**WHAT NEEDS TO BE DONE**
Copy out the lines starting at the one that contains "Given: Open the お知らせ navigation link" and ending at the one that contains "The height and width of the screenshot is (316, 491).", exactly as they appear.

**DATASET RECORDS**
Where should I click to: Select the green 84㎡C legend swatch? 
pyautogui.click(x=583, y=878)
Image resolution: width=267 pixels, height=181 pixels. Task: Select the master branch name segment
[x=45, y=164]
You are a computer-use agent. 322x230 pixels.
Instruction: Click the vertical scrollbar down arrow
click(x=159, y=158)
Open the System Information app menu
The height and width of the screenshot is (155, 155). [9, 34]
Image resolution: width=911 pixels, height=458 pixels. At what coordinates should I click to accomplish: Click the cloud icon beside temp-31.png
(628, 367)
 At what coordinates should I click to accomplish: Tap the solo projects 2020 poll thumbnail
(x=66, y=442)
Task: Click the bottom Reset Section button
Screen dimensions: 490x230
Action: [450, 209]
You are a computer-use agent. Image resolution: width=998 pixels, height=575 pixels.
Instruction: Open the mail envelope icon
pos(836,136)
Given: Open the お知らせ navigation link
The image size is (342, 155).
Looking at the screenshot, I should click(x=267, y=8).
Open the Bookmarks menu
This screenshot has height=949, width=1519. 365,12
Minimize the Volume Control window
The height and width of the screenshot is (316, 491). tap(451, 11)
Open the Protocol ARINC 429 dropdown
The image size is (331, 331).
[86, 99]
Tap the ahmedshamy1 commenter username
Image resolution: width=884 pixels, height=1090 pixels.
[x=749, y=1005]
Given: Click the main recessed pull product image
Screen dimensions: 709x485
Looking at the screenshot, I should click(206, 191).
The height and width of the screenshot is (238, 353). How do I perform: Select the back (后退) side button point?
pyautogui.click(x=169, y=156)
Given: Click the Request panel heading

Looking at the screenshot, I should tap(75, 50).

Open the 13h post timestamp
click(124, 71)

**THE SOLUTION**
Given: Open the お知らせ navigation link
The image size is (342, 155).
Looking at the screenshot, I should click(x=267, y=8).
Open the Bookmarks menu
This screenshot has height=949, width=1519. 365,12
Minimize the Volume Control window
The height and width of the screenshot is (316, 491). tap(451, 11)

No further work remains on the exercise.